After an intro featuring the curious kids, candy house and wicked witch we all know, a montage of dark-ages clippings reveals that Hansel and Gretel have grown up to become successful bounty hunters. The brother-sister act is enlisted by a town’s mayor to locate nearly a dozen missing kids believed to have been abducted by witches. (An amusing sight gag involves “Lost Child” notices attached to olden-days milk bottles.)

The screenplay goes for a “Hellboy”-style semi-sarcastic self-consciousness that never quite succeeds. Contemporary-sounding characters don’t seem especially worried about coming to harm even in very life-threatening situations, and are prone to making ironic asides of the “you’ve got to be f***ing kidding me” variety.

Arterton is simultaneously beautiful and tomboyish in a bodice and skin-tight leather pants. You just know from frame one that she’s going to end up bound to a rock and in need of rescue, but until then she gives a good account of herself in various high-risk confrontations. One complaint is that Gretel is forced to suffer far too many fist-punches to the face over the course of the film. After awhile, that kind of kisser-bloodying mayhem starts looking a little too much like misogyny.

Renner, who showed his over-the-top action chops in last year’s “The Avengers” and “The Bourne Legacy,” probably would have been better utilized in a grittier retooling of this tale. He’s also too old to be believable as Gretel’s brother. (Although Hansel and Gretel are shown to be roughly the same age in their youth, there’s a 15-year age difference between the real-life Renner and Arterton.)

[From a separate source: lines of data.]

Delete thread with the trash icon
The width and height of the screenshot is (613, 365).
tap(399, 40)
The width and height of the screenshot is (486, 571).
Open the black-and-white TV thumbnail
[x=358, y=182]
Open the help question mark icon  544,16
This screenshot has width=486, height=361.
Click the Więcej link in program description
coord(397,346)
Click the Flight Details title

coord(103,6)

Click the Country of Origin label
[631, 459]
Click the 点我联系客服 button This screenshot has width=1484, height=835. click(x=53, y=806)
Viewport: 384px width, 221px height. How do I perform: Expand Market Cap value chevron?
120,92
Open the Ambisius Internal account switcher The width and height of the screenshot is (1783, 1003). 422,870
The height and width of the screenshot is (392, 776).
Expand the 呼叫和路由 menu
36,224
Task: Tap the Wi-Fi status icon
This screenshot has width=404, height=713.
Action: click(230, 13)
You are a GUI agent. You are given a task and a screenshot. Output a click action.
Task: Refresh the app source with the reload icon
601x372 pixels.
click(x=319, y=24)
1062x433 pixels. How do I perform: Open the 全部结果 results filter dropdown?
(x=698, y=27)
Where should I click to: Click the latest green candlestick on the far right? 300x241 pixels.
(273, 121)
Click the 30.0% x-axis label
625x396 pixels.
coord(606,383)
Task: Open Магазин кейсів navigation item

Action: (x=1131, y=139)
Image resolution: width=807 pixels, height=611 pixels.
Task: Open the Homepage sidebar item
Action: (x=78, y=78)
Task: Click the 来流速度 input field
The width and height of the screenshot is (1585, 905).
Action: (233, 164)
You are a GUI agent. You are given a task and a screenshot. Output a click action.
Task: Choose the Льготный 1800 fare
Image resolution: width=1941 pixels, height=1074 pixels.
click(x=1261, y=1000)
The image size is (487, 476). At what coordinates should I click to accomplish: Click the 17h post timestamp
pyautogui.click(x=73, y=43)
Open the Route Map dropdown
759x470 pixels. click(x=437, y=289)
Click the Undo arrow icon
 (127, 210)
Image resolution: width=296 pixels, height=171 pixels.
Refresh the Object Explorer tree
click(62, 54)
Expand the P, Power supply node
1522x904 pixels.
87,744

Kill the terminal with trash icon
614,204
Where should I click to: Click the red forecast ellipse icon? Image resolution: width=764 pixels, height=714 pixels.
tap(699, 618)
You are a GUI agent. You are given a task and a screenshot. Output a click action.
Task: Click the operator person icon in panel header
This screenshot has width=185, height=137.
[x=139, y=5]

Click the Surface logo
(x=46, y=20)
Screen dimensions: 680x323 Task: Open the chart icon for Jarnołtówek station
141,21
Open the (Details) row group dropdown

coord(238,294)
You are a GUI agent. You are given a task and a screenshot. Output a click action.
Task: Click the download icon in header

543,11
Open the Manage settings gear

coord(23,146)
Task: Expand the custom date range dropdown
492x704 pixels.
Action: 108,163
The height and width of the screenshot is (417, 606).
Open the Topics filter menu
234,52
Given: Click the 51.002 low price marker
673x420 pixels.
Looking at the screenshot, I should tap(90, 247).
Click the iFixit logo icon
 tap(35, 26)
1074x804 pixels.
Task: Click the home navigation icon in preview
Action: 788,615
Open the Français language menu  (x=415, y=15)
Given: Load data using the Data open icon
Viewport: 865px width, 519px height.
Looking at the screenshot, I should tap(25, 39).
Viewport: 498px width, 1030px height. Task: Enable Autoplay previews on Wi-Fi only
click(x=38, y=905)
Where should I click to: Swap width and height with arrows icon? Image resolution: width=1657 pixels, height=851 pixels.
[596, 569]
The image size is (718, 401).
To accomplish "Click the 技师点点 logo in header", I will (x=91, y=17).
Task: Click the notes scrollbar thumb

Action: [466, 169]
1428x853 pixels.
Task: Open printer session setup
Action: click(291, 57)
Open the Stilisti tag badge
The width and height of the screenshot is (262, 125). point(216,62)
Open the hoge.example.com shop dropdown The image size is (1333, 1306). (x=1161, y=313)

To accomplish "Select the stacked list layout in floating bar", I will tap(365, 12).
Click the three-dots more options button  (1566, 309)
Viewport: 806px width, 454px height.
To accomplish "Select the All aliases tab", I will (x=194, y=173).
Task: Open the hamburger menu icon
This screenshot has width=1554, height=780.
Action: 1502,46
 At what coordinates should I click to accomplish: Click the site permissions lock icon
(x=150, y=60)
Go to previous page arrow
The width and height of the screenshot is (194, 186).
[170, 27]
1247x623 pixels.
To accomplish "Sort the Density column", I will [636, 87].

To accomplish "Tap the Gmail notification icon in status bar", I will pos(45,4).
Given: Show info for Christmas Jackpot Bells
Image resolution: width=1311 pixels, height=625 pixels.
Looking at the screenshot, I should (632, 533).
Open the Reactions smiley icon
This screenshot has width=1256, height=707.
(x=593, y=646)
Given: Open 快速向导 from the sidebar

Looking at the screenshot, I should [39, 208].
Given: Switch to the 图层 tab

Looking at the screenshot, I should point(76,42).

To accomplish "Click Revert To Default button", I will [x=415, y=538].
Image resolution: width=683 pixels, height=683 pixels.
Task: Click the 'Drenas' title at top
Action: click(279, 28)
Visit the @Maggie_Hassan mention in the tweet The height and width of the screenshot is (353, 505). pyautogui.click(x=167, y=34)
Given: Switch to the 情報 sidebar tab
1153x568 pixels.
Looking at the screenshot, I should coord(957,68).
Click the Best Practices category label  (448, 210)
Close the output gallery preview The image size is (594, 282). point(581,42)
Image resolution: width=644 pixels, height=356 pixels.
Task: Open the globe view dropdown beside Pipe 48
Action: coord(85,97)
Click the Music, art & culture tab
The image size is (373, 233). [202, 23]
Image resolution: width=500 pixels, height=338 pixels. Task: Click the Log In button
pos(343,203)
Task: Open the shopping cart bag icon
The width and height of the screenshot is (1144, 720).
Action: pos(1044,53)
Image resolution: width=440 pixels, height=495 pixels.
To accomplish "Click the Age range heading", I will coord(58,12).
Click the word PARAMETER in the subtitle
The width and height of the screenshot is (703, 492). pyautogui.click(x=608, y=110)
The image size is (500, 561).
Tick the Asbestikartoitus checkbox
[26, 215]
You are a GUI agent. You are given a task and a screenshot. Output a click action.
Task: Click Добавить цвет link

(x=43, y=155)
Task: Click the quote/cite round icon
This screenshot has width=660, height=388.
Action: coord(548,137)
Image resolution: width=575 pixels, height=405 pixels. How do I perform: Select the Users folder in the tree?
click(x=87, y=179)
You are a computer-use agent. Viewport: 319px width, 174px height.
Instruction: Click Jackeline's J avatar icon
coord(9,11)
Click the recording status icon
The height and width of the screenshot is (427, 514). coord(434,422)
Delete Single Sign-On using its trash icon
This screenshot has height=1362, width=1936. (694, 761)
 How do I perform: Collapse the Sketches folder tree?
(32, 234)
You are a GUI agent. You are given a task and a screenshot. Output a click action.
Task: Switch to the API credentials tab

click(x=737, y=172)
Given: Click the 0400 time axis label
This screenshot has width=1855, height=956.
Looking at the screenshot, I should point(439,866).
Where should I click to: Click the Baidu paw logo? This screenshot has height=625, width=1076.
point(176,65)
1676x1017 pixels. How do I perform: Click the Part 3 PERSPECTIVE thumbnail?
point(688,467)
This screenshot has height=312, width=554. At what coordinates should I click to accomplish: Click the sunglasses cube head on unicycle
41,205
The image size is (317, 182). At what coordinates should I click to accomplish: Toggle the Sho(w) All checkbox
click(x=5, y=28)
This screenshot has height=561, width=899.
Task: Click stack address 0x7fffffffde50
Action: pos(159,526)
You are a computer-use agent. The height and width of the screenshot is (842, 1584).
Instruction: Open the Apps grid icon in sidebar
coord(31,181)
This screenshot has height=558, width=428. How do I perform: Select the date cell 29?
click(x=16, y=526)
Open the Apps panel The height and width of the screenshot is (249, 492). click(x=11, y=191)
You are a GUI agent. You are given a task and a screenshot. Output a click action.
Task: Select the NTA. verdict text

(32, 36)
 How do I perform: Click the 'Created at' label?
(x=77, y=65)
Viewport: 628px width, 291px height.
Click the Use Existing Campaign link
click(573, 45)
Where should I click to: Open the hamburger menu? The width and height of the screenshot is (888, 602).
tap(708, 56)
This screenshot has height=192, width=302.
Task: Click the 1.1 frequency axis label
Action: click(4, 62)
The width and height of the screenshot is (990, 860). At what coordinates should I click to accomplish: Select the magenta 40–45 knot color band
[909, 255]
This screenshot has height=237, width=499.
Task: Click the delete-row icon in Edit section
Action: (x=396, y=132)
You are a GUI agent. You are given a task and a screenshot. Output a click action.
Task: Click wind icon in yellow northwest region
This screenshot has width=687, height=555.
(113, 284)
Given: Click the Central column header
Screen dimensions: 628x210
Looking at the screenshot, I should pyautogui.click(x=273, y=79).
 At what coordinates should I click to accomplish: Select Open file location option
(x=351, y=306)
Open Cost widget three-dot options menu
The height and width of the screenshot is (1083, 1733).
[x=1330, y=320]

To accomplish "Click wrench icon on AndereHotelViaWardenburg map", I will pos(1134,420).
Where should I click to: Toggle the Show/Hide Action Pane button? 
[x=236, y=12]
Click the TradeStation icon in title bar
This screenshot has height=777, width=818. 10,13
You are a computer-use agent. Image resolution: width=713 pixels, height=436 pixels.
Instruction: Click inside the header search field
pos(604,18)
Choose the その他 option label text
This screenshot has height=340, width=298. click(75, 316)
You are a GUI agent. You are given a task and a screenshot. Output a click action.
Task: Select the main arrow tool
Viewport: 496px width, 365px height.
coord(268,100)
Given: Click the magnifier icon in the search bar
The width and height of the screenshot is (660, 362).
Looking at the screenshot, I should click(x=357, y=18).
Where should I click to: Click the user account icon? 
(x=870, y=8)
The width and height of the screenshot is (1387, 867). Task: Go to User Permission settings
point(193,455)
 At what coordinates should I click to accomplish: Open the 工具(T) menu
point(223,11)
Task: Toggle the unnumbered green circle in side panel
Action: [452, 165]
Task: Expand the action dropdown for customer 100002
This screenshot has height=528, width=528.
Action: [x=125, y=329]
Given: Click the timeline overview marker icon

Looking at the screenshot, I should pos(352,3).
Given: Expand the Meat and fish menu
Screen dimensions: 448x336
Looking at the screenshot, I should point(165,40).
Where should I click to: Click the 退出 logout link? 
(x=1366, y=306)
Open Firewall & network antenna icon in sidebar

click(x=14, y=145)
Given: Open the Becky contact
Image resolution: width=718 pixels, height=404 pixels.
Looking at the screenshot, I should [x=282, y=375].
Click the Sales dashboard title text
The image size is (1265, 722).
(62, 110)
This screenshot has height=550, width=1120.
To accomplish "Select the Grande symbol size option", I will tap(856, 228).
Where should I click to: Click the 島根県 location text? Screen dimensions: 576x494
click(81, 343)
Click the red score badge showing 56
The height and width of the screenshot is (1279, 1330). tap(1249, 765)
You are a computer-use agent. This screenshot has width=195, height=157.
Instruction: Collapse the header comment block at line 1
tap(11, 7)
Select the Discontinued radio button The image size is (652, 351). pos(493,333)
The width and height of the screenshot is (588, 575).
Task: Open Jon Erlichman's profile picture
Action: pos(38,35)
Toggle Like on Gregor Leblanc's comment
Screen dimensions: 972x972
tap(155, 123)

The town’s nasty sheriff (Peter Stormare), prevented by the cockily confident duo from executing a suspect (Pihla Viitala), resents them enough to sabotage their later efforts. The era’s equivalent of a hero-worshipping fanboy (Thomas Mann), who keeps a scrapbook of H&G’s exploits, joins them to hunt down a particularly vicious witch (Famke Janssen).

The movie’s best character has the fewest lines of dialog and very little screen time: A huge, homely and endearingly pathetic troll named Edward (Derek Mears), whose expressive face is a makeup marvel. A reluctant servant of witches, Edward develops a King Kong-like affection for Gretel when he sees her being attacked.

Most of the film’s action scenes are too fast-motion frantic to follow, a situation that’s not helped by the movie’s aggravatingly dark 3D. Also, director Wirkola seems strangely reluctant about lingering over the hardware in Hansel and Gretel’s eye-popping arsenal. Although a nifty fold-open rifle is employed in one scene, we don’t get a really good look at the thing until it shows up later in the closing credits.

A few too many “f” words and a little red-meat gore apparently earned the film an “R” rating that seems undeserved, because “Hansel & Gretel: Witch Hunters” ultimately plays more like a slightly edgy Disney flick than a foul-mouthed Tarantino bloodbath.